Doğukan : Kendi kendime kaldığım anlar çok az oluyor, bir seferisinde ağlamaklı oldum ve hemen kendime bir meşgale buldum. Çünkü esiri bir kalabalık içerisinde yapayalnız olduğumu hissettim. Benim en iyi arkadaşlarım beni çok seven ama kim olduğumu bilmeden doğal yaşayabilen kişilerden oluşuyor. Yanımda yapıcı yönde çekinmeden tenkit edebilen, kendini anlatırken kaşı gözü oynamayan.

Ayça : Yeni projeler, çalışmalar, girişimler var mı?

Doğukan : Yeni projeler var elbette. Bu kadar değişiklik arasında müzik zevkleri de değişiyor ilgi alanları da. Hem anlattığım gibi gündemde kalmasını başarmalı hem de kalıcı işler yapmalı. Yeni projeler geliştiriyorum ve bunlar sadece müzik içerikli değiller.

Ayça : Yeniden evlenmeyi düşünür müsün yoksa “böyle iyi” ya da “bundan sonra yoğurdu üfleyerek yerim” diyenlerden misin?

Doğukan : Geçmiş evliliğim konusunda olumsuz konuşmak istemem, haliyle “yoğurdu üfleyerek yemek lazım” denecek bir durumum yok. Hayat şartları insanların rutin hayatını olumsuz etkileyebiliyor. Bu olumsuzluklar istem dışı kırgınlıklara dönüşebiliyor. Edindiğim tecrübeye göre ne olumlu ne de olumsuz kararları verirken fevri olmamak lazım diye düşünüyorum. Bundan sonrasını aceleyle değil aksine akışına göre yasayacağım tabii ki çok bencil olmadan.
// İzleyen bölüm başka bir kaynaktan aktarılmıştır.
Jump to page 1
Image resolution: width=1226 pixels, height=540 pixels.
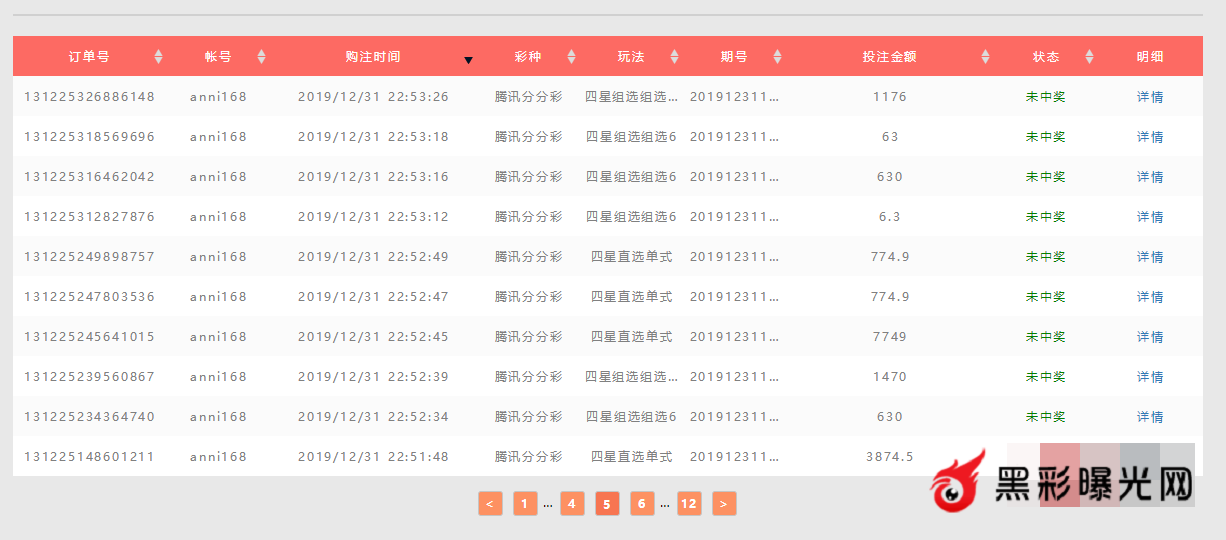pos(525,504)
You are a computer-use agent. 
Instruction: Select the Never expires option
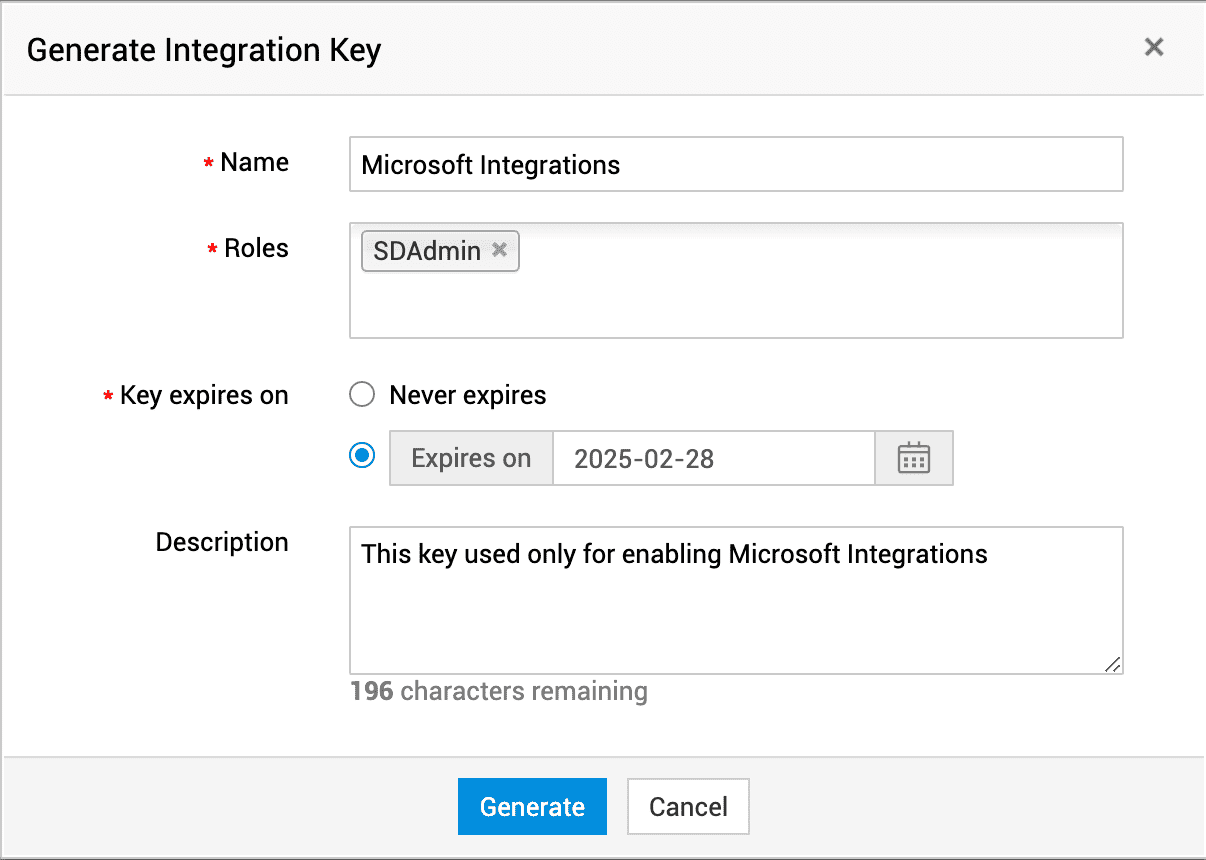pos(362,395)
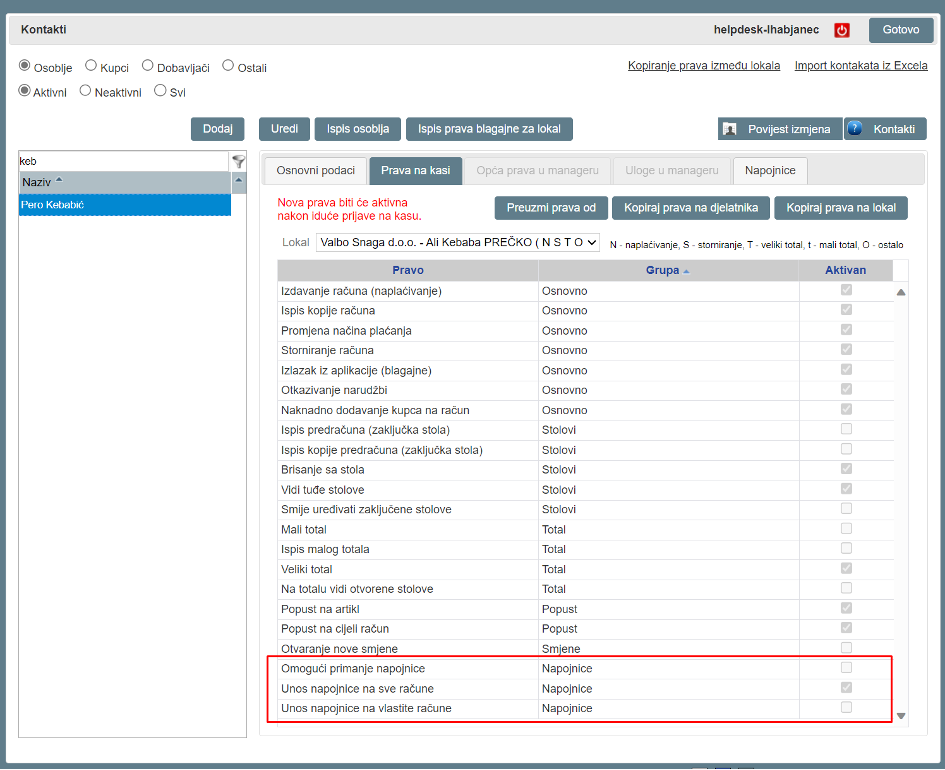Click the contact search input field
Image resolution: width=945 pixels, height=770 pixels.
point(124,161)
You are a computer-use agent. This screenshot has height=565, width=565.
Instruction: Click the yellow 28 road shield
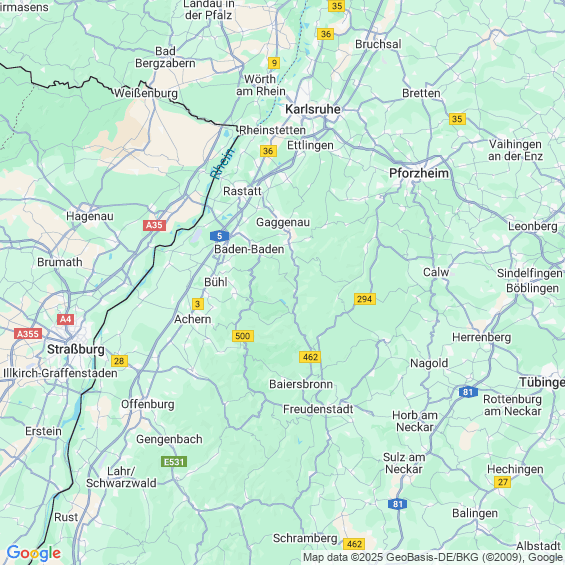[119, 361]
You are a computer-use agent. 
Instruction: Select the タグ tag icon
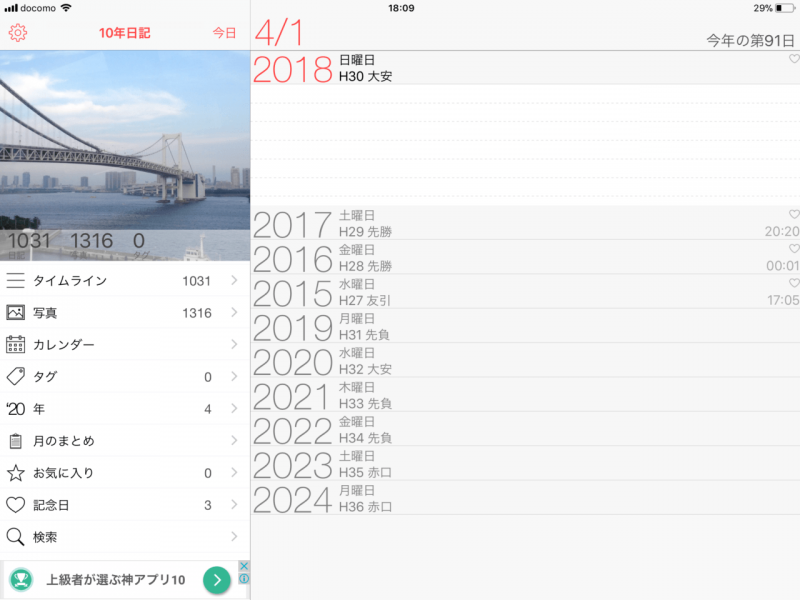pos(14,378)
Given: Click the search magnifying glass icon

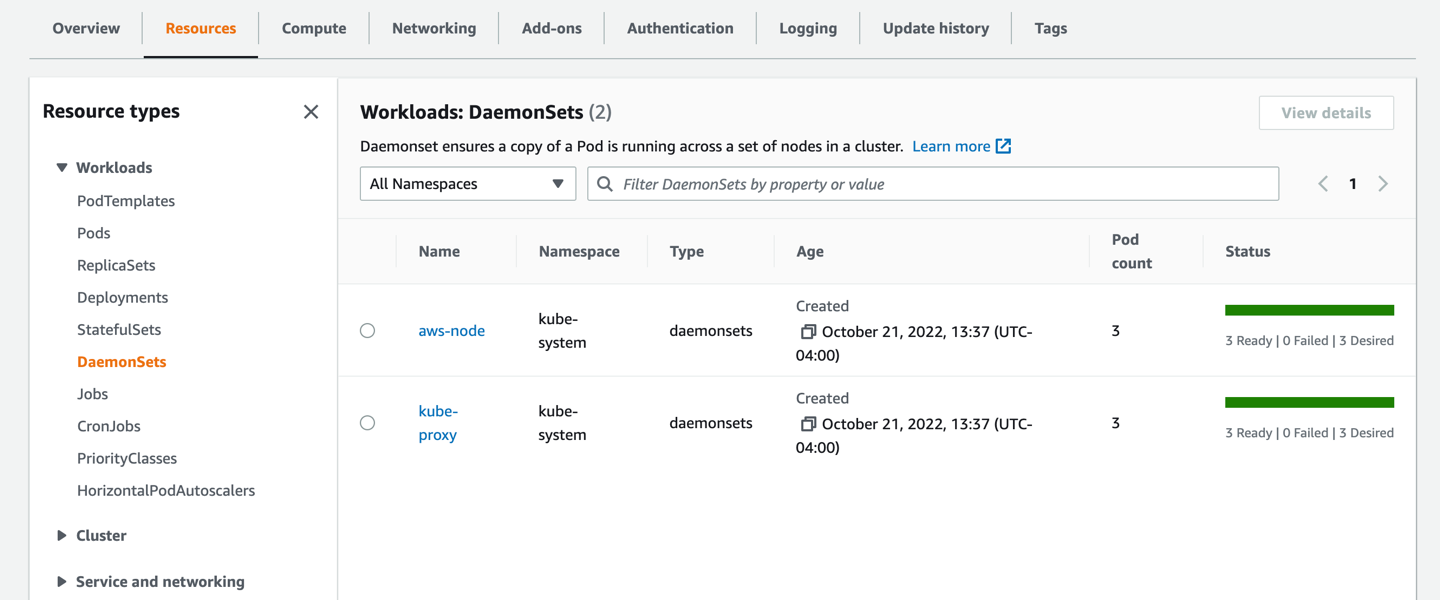Looking at the screenshot, I should coord(605,183).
Ayça : Sanırım kardeşinle açtığın bizzat ilgilendiğiniz bir café var. En kısa zamanda ziyaret edeceğim. Nerede bu café?

Doğukan : Cafe Los Manços’u  kardeşim ve destek veren arkadaşlarımla tamamladım. Ben ustasıyım, onlar cıraklarım. Adres basit Moda caddesinden aşağı inerken yol çatal olur soldan Moda iskelesine sağdan cay bahçesine gider. Heh iste o çataldan soldan gir ilk sağa dön tam karşında. Bulamazsan kediye bile sorsan gösterir. 🙂

Ayça : Doğukan Manço’dan bir yaşam mottosu istesem bu ne olur?

Doğukan : Keşke diyerek pişman olacağıma, iyi ki der arkasında dururum.